A Decade on, Madoff Geneva Case Gets Partial Reboot With Ruling

(Bloomberg) -- Nearly a decade after Bernie Madoff was sentenced to 150 years in prison for orchestrating a $17.5 billion Ponzi scheme, Switzerland’s top court revived prospects for a criminal complaint against the manager at one of Madoff’s Geneva-based feeder funds.

In a decision earlier this month, a trio of federal court judges said that the Geneva court of appeal should have at least examined whether to extend the allegations of fraud to Manuel Echeverria, who ran Banco Santander SA’s Optimal Investment Services from the Swiss city. In the same ruling, however, the tribunal upheld the Geneva appeals court’s rejection of criminal mismanagement charges against Echeverria.

Madoff Geneva Case Gets Partial Reboot a Decade Later

Madoff was sentenced in 2009 after he pleaded guilty to running a fraud that took in money from unwitting investors including the Elie Wiesel Foundation. That same year Echeverria was first charged by a Geneva prosecutor with criminal mismanagement.

He was acquitted in a trial six years later because, as the presiding judge said in her ruling, there was no reasonable expectation that the Spaniard could have known of Madoff’s fraud: Echeverria never set foot on the 17th floor of New York’s Lipstick building from where Madoff ran his firm and the conman had even hid his scheme from family members.

Saverio Lembo, Echeverria’s lawyer, declined to comment on the federal court’s decision or on a possible fraud case. Echeverria “is awaiting the final outcome of the legal process with confidence,” Lembo said.

Armed with the decision by the federal court, lawyers for Franck Berlamont, a Geneva asset manager who had money invested in an Optimal fund and also invested some of his clients’ money with Optimal, plan go back to the appeals court and press the case for fraud.

Deliberately Hidden?

The next step is to go before the court and argue that Echeverria and OIS deliberately hid from investors the fact that the controls promised were never implemented, despite red flags received about Madoff’s practices, Miriam Mazou and Laurent Moreillon, Berlamont’s lawyers, said in a telephone interview.

Given the time needed to digest the tribunal’s decision and prepare the case, that probably won’t be before the summer recess, they said.

In their published decision the judges wrote that the appellant, without referring to Berlamont by name, was “himself an experienced wealth manager who knew how Madoff Securities products worked and was only interested in” one specific fund represented by Optimal Investment Services.

Other cases tied to Madoff in Europe have stalled before the European Union’s Court of Justice as lawyers for the banks that were custodians of the funds, and are the targets of lawsuits, try to block access to relevant documents.

Jean-Cedric Michel, another lawyer working on Berlamont’s team, said he is in regular contact with the office of Irving Picard, the trustee appointed to try and claw back the billions lost in Madoff’s scheme.
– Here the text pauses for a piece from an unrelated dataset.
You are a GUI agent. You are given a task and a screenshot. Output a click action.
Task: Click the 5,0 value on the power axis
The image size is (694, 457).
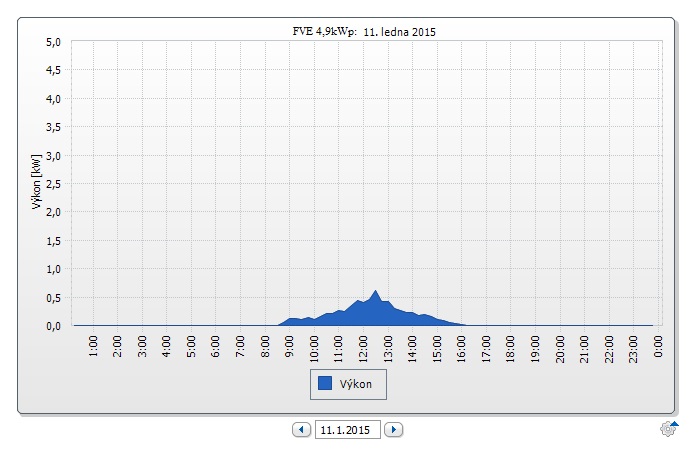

“I am sure that Irving Picard and his team are very interested to see if Mr. Echeverria will go on trial for fraud, in particular because of other funds in the U.S. with which he was involved.”

$13 Billion

Heather Wlodek, a spokesman for the New York-based Madoff Recovery Initiative, didn’t immediately respond to requests for comment. The group has so far recovered almost $13 billion of the $17.5 billion lost in Madoff’s Ponzi scheme, which “far exceeds any prior restitution effort related to Ponzi schemes both in terms of dollars and percentage of stolen funds recovered,” it says on its website.

Earlier this month, the U.S. Department of Justice began its second distribution of $504 million to 21,000 of Madoff’s victims across the globe. The cash is part of a series of payments that will return over $4 billion to his former clients, the DOJ said in a statement.

“We cannot undo the damage that Bernie Madoff has done, but today’s distribution will provide significant relief to many of the victims of one of the worst frauds of all time,” U.S. Attorney-General Jeff Sessions said in the statement

To contact the reporter on this story: Hugo Miller in Geneva at hugomiller@bloomberg.net.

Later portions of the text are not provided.